The available bandwidth for each channel is used to hold flexible data structures called “Source Packets.” The SNOE telemetry system allows for packets to overlap frame boundaries in both the low-rate and high-rate channels. This unconventional design decision maximizes the bandwidth use, eliminating the so-called “slop”, or unused portion of a transfer frame. Most telemetry systems steer clear of this technique due to the fact that a loss of a single frame may affect data in adjacent frames. The SNOE team can afford this risk since loss of an occasional piece of data does not cripple the SNOE science objectives. This is a classic example of a small satellite trade-off that the SNOE engineering team has used to its advantage.

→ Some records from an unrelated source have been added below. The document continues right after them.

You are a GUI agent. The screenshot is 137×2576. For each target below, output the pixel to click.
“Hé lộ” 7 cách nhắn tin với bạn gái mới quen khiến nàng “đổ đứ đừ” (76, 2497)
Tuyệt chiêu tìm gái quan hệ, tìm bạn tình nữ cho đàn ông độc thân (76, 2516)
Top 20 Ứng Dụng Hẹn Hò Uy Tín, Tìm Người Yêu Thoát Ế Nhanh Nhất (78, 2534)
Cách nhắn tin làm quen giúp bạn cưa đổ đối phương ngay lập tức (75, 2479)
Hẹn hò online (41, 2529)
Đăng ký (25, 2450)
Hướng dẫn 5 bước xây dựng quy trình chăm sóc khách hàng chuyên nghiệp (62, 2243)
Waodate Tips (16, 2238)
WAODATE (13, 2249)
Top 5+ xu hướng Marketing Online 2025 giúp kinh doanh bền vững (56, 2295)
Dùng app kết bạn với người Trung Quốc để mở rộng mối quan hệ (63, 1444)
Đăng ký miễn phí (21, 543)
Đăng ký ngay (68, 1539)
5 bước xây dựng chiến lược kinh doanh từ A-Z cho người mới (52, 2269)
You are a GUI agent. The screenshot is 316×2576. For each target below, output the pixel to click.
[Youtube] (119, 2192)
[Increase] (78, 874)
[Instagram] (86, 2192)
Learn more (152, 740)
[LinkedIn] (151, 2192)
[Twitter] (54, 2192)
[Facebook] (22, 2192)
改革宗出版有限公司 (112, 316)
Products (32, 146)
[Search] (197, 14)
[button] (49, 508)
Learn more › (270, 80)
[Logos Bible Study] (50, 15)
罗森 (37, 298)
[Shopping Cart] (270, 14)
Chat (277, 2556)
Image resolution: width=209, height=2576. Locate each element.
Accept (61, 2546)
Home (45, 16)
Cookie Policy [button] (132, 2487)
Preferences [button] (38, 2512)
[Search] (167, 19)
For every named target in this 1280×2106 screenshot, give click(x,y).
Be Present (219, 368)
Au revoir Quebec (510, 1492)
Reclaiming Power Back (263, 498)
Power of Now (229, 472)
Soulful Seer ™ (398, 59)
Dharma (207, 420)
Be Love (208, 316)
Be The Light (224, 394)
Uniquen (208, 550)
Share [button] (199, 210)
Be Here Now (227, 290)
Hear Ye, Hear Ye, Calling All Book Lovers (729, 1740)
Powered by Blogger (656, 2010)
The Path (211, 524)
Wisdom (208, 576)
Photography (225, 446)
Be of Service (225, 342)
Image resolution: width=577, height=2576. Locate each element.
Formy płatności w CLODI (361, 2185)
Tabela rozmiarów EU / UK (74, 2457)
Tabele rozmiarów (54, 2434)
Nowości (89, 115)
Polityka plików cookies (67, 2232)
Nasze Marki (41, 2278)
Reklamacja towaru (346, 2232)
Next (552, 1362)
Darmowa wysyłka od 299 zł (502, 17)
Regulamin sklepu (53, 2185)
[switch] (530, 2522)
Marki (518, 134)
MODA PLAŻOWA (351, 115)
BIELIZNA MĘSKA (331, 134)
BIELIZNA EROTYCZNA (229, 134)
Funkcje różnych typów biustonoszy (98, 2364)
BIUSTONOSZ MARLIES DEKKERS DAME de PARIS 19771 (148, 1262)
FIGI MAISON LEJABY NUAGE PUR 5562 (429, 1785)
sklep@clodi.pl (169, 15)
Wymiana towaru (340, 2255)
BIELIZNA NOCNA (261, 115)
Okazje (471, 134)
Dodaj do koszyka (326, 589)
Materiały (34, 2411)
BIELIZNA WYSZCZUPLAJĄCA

Pre-defined packet descriptions:

  • Communication Status
    use: command verification and comm. link status
    update rate: 2 seconds
  • Subsystem Status
    use: ADCS, instrument status, C&DH parameters
    update rate: Spin Period
  • General Engineering
    use: Temperatures, Power, C&DH Parameters
    update: 60 seconds
  • Critical Engineering (Contains duplicate items from main three engineering packets for low-rate channel science telemetry mode)
    use: Minimal command verification, comm. link status, power, ADCS, and C&DH parameters.
    update rate: 6 seconds

Programmable Telemetry Packets

Although it is a term typically viewed with trepidation, SNOE uses ‘programmable’ telemetry: items in some packets can be selected in a custom manner during flight. There are two such packets on-board the spacecraft: the Programmable Rapid Sample Packet and the Programmable Engineering Packet. Each telemetry item on-board is associated with an ID. These ID’s are then used to populate the programmable packets through ground commands. Both packets limit the total number of items in each, but neither pre-define the contents of any ‘slot’ within a packet. The Rapid Sample Packet allows operations personnel to specify which telemetry ID’s, and hence which telemetry items, to sample as fast as 10 Hz. Due to the high frequency capability, only four items are allowed at a time. When commanded, the flight software will then sample the four telemetry items and plac ten consecutive samples of each in the packet for transmission. The Programmable Engineering Packet allows for a larger set of items (up to 28) at frequency ranges much lower than the Rapid Sample Packet. These packets provide a flexible means of de-bugging problems on the spacecraft, as well as allowing for telemetry arrangements not anticipated by the pre-defined packets.